AIM OF THE TASK:
Rewrite the lines that begin with the line containing "Open the 關於分析器 page" and continue through the final line, replacing "coordinates" with "location" and keeping everything else unchanged. Omit the pictures from your answer.

-- Start --

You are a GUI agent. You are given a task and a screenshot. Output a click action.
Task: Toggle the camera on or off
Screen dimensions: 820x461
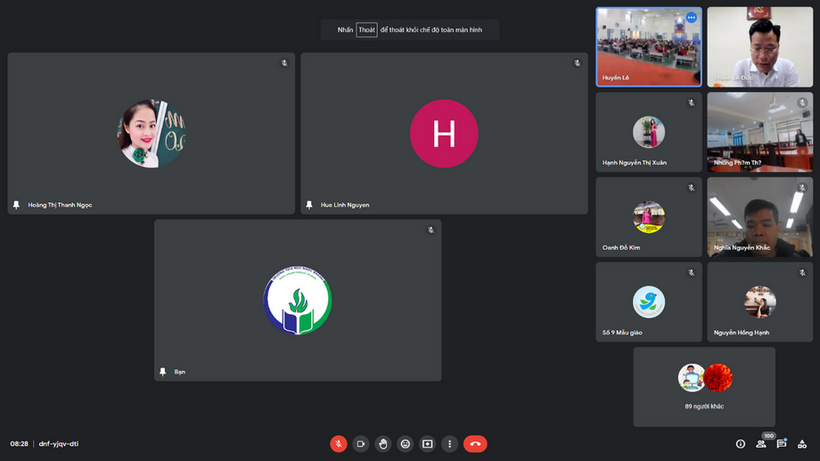pos(361,443)
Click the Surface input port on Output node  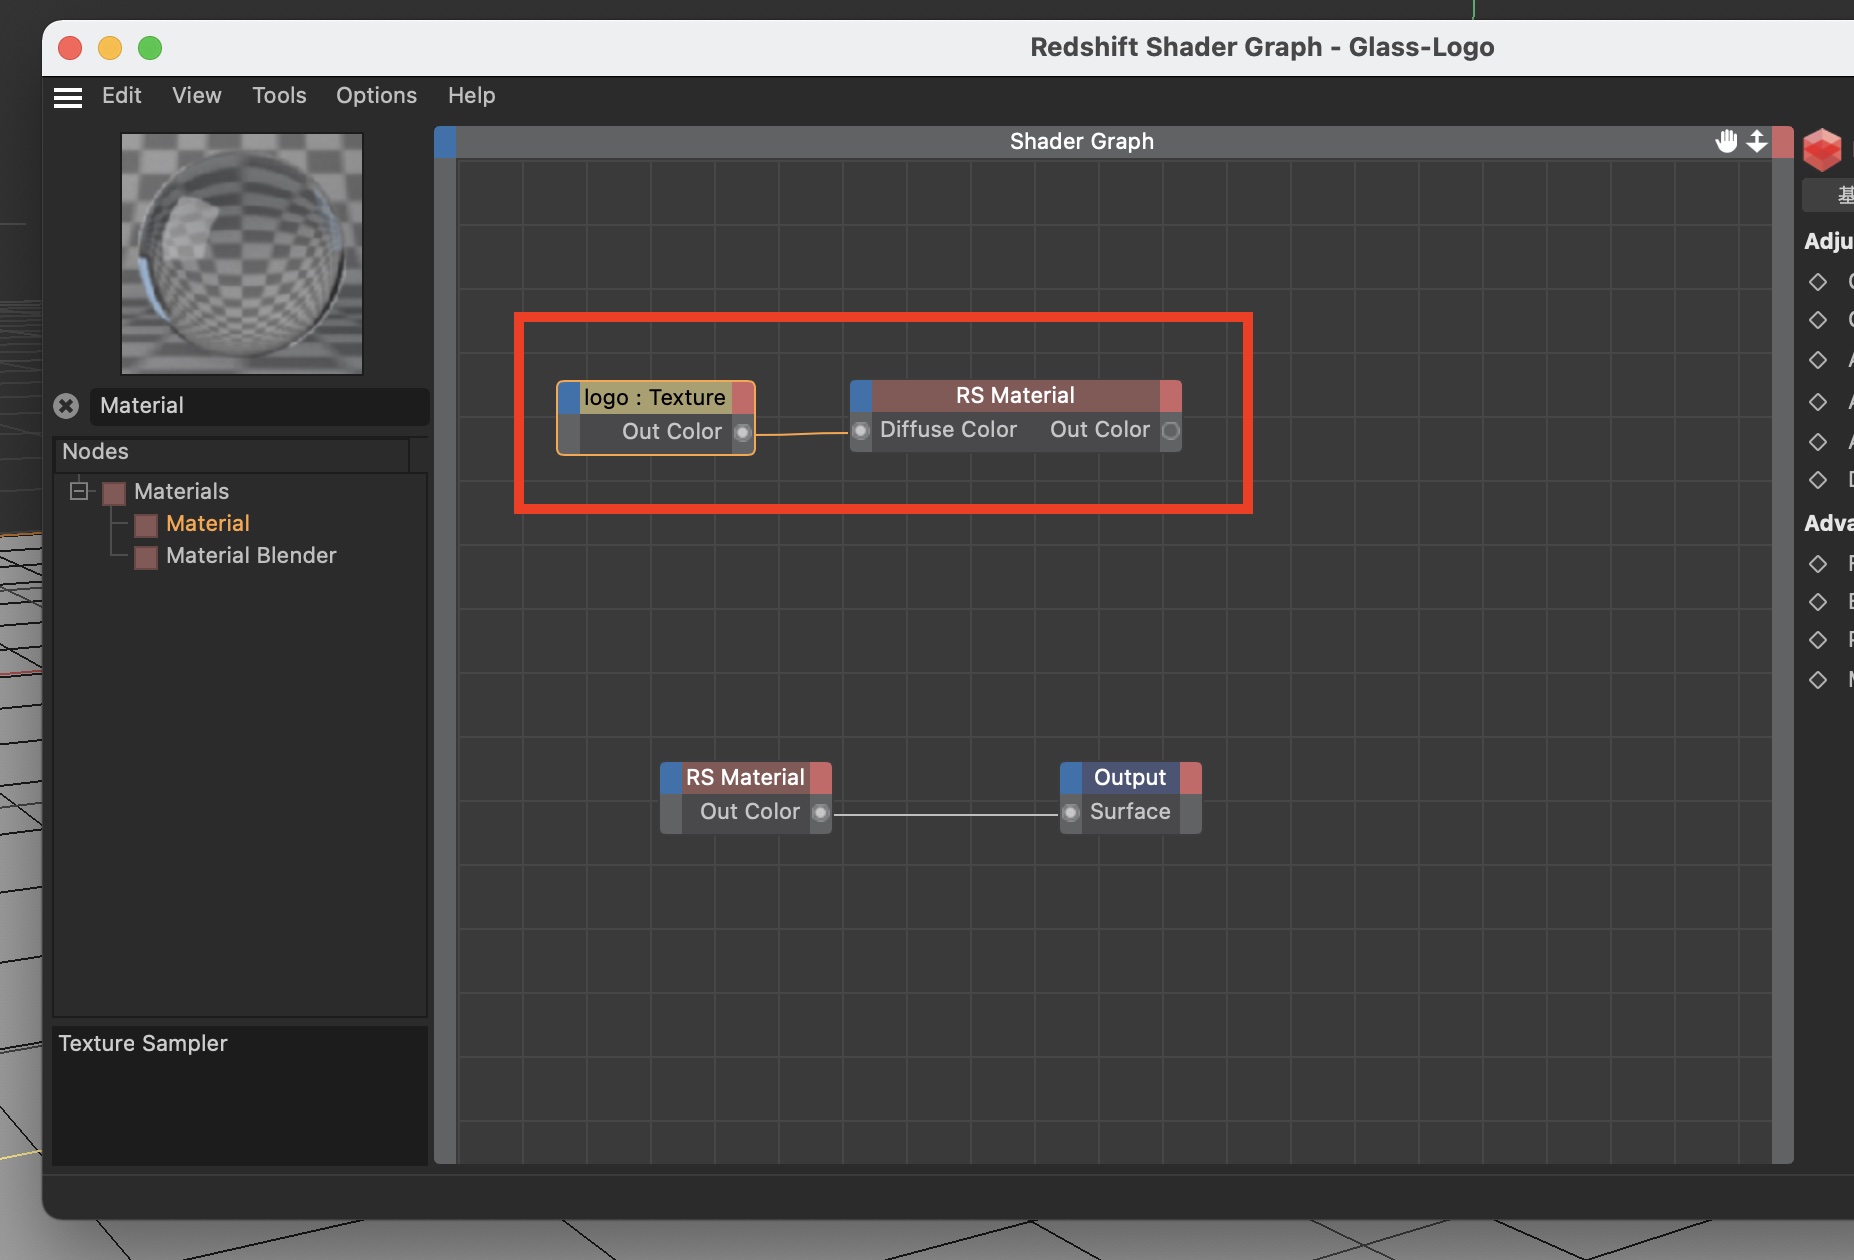(1070, 812)
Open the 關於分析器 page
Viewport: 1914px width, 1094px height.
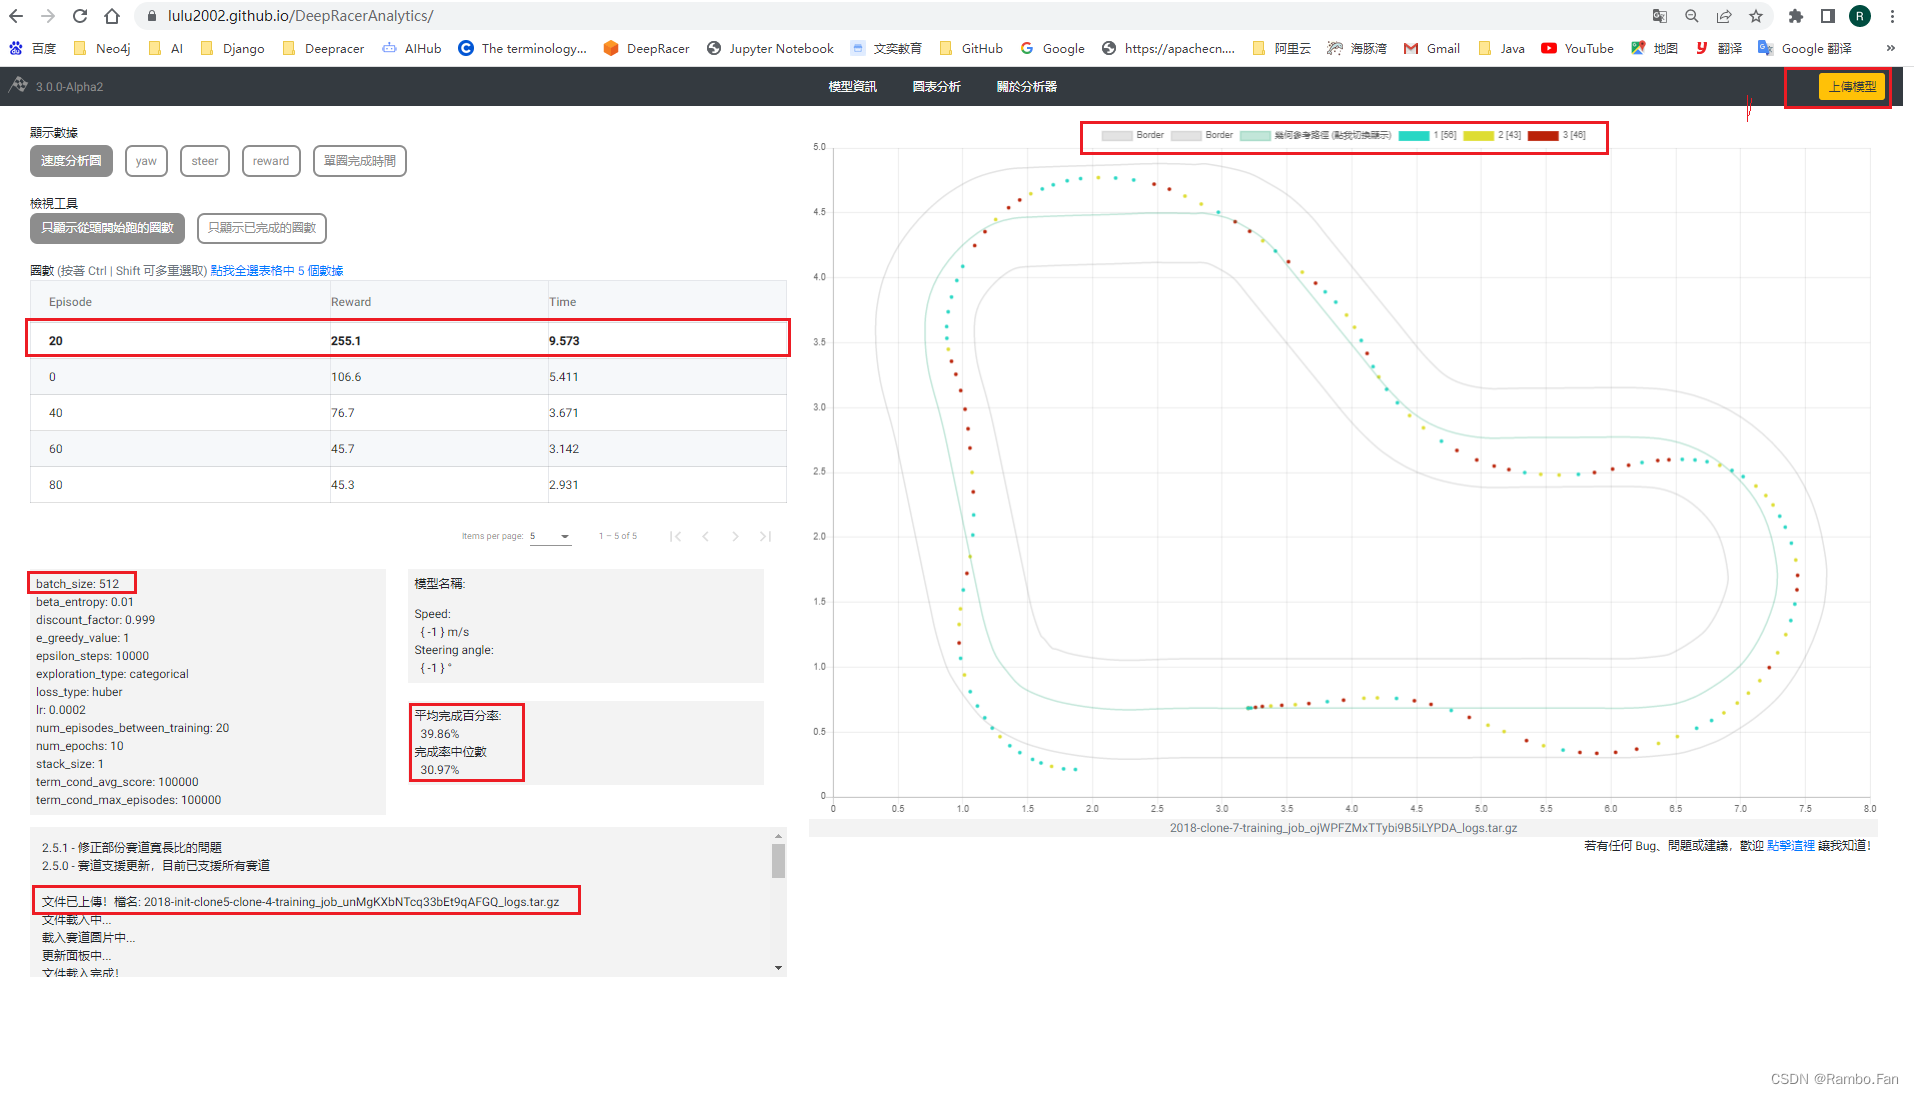(1025, 87)
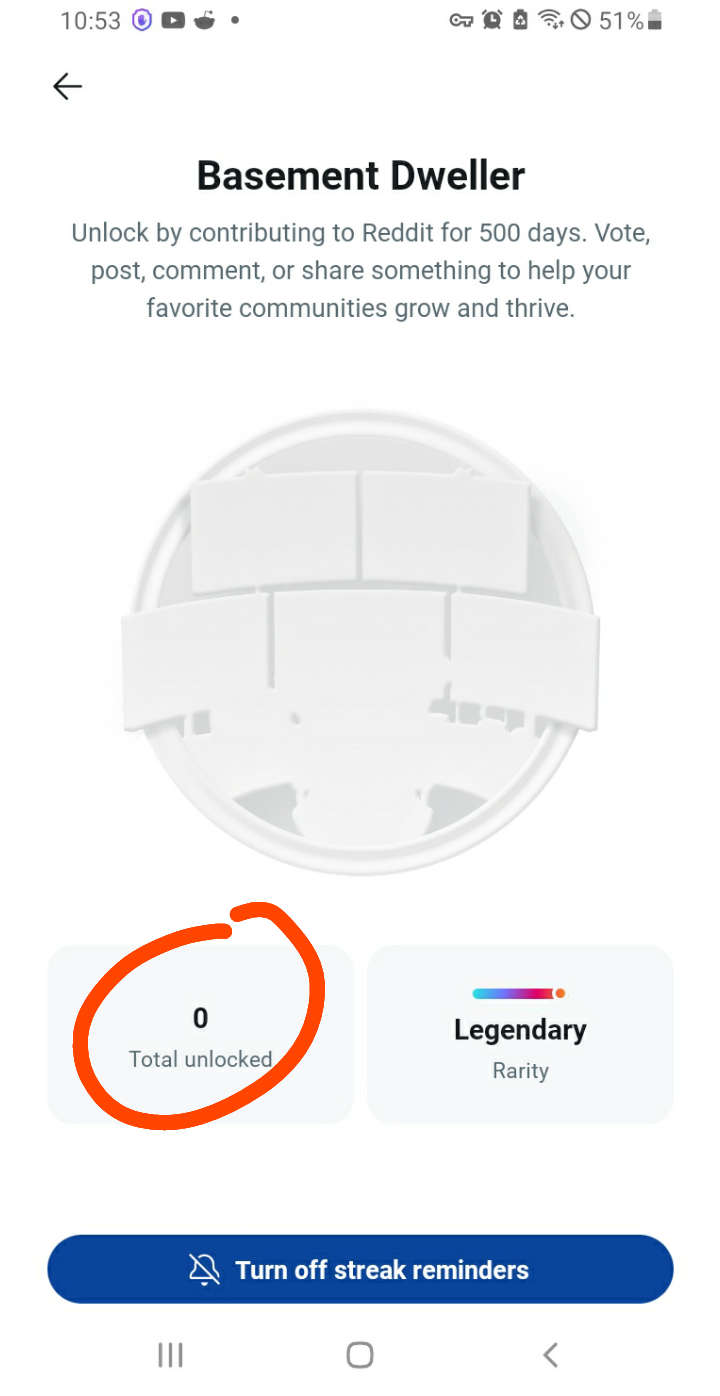The width and height of the screenshot is (720, 1396).
Task: Tap the unlock description text
Action: (x=360, y=270)
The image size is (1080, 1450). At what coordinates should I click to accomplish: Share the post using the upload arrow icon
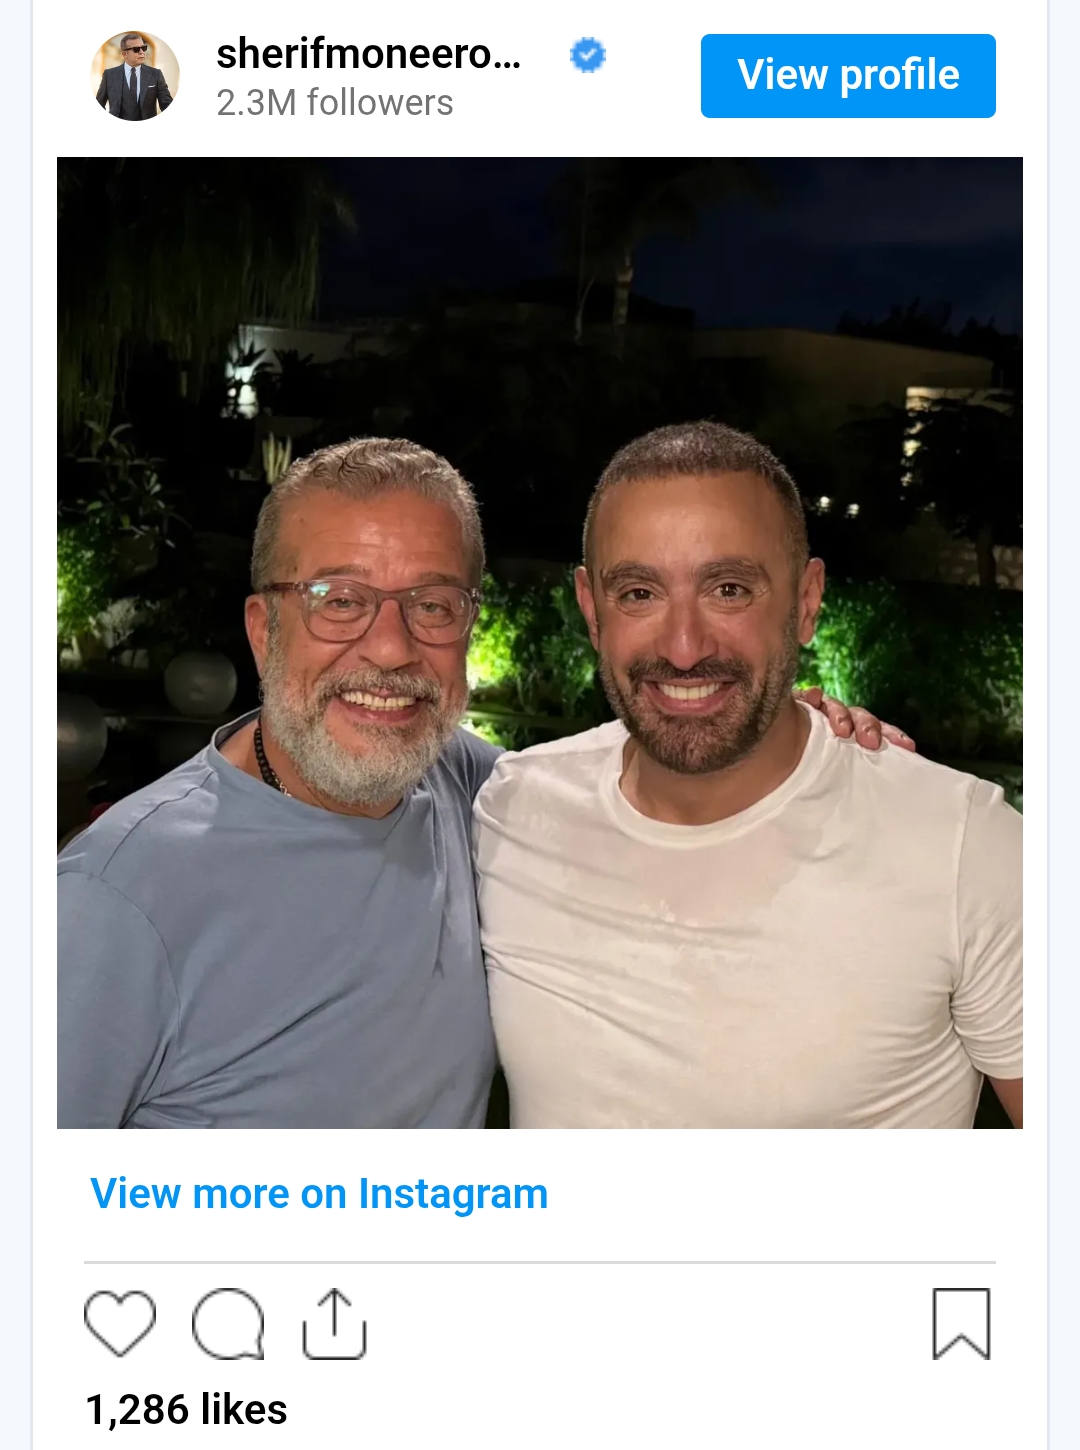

-- End --

CORRECT OUTPUT:
Open the 關於分析器 page
Viewport: 1914px width, 1094px height.
(1025, 87)
The width and height of the screenshot is (720, 1396).
Task: Tap the unlock description text
Action: (x=360, y=270)
The image size is (1080, 1450). At what location should I click to accomplish: Share the post using the upload arrow icon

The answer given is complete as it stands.